You’re not the only one.
Architectural student review spaces have been the same since the beginning. Spaces to pin up your work in a square white room, devoid of any life whatsoever. A blank canvas. Not only is this room an uncomfortable setting for to begin with, it’s matched with a jury of people looking in one direction – at you, the student. Not only is this unpractical to constantly move all the chairs around the room between each review, but it also creates an anxious atmosphere, in which one can find it rather difficult to fully focus. This Charrette studio, therefore, was all about redesigning the architectural students review spaces to become a more engaging space, which would also hopefully encourage the students to feel more confident and at ease. This could be anything from creating a pod-like structure to have reviews in or even designing a piece of furniture which might make the experience more pleasant for the student.
Within our group we had students from all stages of architectural education; which was a good opportunity to get an idea of how everyone felt about the architectural review from the very beginning of their education right up until the very end. There was a general consensus about the formality of them, which can easily distract from the creativity of the process.

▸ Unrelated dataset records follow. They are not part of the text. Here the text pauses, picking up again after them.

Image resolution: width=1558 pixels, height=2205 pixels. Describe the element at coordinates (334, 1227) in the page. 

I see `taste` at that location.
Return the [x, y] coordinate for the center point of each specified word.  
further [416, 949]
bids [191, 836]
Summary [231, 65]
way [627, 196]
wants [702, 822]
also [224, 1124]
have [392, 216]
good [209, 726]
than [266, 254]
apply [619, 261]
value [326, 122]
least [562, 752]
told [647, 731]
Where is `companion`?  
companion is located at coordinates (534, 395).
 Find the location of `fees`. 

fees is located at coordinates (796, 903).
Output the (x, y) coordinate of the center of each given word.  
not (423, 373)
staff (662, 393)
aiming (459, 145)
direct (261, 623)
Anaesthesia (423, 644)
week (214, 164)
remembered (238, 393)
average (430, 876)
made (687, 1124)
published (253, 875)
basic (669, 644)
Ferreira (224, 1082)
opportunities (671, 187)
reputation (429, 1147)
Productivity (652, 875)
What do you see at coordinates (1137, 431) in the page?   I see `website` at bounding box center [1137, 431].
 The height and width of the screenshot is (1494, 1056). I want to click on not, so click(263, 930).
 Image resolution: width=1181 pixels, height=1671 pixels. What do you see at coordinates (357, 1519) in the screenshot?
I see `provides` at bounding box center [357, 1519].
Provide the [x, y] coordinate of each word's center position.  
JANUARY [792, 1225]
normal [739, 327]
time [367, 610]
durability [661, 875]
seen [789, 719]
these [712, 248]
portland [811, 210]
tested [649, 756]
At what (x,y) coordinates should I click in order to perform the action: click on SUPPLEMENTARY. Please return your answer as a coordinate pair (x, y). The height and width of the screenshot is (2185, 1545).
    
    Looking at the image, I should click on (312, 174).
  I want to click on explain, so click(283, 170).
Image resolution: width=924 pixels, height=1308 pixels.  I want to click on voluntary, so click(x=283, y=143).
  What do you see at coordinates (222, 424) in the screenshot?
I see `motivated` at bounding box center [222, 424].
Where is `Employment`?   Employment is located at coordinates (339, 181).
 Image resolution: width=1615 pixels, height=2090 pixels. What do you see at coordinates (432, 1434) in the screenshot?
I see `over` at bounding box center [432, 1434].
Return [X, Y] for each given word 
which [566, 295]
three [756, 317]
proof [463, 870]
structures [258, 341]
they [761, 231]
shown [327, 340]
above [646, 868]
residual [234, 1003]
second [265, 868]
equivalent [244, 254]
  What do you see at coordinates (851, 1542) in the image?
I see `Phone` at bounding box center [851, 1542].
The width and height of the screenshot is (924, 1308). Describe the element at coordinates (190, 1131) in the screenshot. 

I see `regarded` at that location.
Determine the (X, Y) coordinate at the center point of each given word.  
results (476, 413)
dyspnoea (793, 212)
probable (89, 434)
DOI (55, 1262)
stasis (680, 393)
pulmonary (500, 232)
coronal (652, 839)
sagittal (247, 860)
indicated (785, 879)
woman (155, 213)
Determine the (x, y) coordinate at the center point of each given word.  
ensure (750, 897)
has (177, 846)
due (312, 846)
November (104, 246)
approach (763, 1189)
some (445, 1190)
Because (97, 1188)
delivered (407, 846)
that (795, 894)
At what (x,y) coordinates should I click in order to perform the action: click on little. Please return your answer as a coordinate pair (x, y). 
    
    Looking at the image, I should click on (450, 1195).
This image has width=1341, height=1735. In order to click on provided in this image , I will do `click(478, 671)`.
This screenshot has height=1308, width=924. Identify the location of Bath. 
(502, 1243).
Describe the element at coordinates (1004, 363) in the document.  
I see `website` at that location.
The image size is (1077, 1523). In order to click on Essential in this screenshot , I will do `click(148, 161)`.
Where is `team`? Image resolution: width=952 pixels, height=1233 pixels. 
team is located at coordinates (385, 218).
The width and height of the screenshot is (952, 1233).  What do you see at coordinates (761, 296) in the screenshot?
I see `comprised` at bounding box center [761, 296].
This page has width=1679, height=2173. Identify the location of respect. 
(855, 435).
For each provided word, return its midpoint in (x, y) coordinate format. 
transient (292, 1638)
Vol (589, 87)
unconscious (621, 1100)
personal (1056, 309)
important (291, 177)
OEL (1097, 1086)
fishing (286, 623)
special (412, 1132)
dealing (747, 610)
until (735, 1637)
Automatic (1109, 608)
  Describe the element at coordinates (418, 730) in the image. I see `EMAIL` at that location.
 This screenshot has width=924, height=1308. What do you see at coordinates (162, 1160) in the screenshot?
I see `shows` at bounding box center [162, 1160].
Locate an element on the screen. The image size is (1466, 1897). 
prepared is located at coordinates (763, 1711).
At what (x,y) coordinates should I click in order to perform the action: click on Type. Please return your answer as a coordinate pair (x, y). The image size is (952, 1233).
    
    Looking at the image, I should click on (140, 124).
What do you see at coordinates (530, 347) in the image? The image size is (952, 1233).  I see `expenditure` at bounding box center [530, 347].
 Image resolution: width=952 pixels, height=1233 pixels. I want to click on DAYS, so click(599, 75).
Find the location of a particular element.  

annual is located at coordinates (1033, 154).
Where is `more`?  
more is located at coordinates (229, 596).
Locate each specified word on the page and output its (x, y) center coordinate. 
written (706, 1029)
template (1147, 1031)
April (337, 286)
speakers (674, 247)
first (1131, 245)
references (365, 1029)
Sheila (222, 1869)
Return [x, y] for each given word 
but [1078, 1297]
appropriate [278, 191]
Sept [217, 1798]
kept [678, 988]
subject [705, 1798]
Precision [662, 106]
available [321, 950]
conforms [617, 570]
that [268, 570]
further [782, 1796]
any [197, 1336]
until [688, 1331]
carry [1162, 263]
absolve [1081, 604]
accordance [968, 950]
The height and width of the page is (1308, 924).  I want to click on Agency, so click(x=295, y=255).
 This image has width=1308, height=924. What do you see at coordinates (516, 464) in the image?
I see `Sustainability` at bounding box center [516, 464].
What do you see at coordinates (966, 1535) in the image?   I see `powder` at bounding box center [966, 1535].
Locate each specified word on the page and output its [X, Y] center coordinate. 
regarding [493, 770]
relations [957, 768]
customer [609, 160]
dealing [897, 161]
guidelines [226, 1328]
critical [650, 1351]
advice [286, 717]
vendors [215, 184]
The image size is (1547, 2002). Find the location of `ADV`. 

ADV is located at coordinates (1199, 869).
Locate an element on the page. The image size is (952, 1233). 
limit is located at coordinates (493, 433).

Within our group, after discussing and collating all our individual opinions on how successful or not we think reviews have been and what could have been altered to improve or even make it more of an informal and immersive experience, we began to sketch our ideas. We wanted to turn the conventional idea of the review on its head to bring out the best presentation skills in each student. A fun and alternative idea was suggested to create a piece of furniture which would have a 360 degree experience for the jury; so the work surrounded them fully as they were hearing what the project entailed.
Our design was the basic idea of having seats in which the critiquing panel would sit upon, supported within the middle by a column which would double up and a back rest. From this central column, there would be supported mechanical ‘arms’ spanning out radially which would allow for work to be hung upon, creating the immersive 360 degree viewing experience. One of the threads of thought behind this aspect was to be almost an analogue version of visual reality, being surrounded by the design imagery and beginning to imagine yourself occupying the spaces in reality.
We began to make the prototype using simple MDF and plywood to create the seating structure. We made our prototype large enough for two jurors as time was an issue, however, we envisioned a structure which would allow 10 – 15 people to be able to have this immersive experience, both the critiquing panel and students alike. This would also allow more room and the mechanical ‘arms’ to be able to suspend work upon, to respond to requirements students need in the recent age. These ‘arms’ are made with a hinge in the centre so they can be easily adjustable to suit the viewer’s needs. These took the longest time to design and build as some wouldn’t allow work heavier than paper to be suspended, and some were too heavy themselves to keep perpendicular to the column.
In terms of the prototype we made, I think we conveyed well the ideas we were aiming for, even if it was not executed as well as it could have been. It really would have been interesting to have worked on this project for longer than a week, however, the idea of Charrette week is that it is a quick and energetic, school-wide project to ease you back into the academic year.